Financial Reporting: Stringent Expectations. CMBS servicers and investors have a shared view on the importance of timely and sufficient financial information as an early warning sign of property troubles. Not surprisingly, borrowers can be less forthright at the very moment when servicers and investors have the greatest need to know what's going on. Meaningful loan document requirements and incentives, including audit rights for loans that are large or have sponsor history issues, are now expected. Servicer surveillance efforts will intensify to identify and mitigate troubled loans.
Tenant Risk-Related Information. Whether at origination, securitization or servicing, tenant risk-related information has not been consistently collected or interpreted. As tenant credit quality is threatened, however, the market will insist on it. Trends include greater scrutiny of major lease terms and story tenants, more stringent loan-level representations, and more detailed watch list criteria for lease issues.
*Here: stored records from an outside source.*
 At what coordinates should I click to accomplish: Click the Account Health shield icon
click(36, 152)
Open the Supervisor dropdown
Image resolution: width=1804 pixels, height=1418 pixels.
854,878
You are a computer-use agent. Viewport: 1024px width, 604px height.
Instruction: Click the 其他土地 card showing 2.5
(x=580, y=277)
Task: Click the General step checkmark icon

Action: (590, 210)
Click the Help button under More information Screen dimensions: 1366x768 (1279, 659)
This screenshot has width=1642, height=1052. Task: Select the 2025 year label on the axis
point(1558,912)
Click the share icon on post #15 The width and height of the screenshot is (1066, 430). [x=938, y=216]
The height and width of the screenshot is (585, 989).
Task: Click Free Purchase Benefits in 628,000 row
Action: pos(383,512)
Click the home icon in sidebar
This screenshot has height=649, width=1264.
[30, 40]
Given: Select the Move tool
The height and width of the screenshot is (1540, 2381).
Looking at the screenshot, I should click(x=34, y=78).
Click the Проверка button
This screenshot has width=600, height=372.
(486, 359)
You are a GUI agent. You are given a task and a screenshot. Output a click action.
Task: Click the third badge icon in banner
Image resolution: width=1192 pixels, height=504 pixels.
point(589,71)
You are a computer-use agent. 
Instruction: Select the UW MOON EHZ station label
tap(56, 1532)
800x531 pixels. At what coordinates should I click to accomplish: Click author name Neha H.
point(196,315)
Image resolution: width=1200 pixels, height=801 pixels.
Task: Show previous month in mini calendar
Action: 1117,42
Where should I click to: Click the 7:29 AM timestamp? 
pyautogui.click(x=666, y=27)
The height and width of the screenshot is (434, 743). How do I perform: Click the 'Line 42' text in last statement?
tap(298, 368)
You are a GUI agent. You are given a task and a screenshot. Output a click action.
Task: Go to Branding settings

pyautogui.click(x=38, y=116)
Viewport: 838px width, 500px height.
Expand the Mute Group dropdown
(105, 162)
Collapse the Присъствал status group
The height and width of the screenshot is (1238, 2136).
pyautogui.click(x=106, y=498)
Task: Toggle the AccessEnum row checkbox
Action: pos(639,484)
OFAC Watch List Screening Procedures. The U.S. Treasury's Office of Foreign Assets Control has the responsibility for implementing the Executive Order aimed at curtailing anti-terrorist activities. The scope of these measures is potentially broad enough to impact loan proceeds or property income coming from or passing through blacklisted individuals or organizations. Some lenders have already added blacklist searches to their loan application processes.
Other Loss Severity Issues. Information that correlates to loss frequency or severity will be increasingly valuable to the market, as it searches to distinguish factors that improve risk assessment. With increased delinquencies, jurisdictional differences in exercising lender remedies may be more systematically apparent and, once discerned, pricing or terms changes may not be far behind.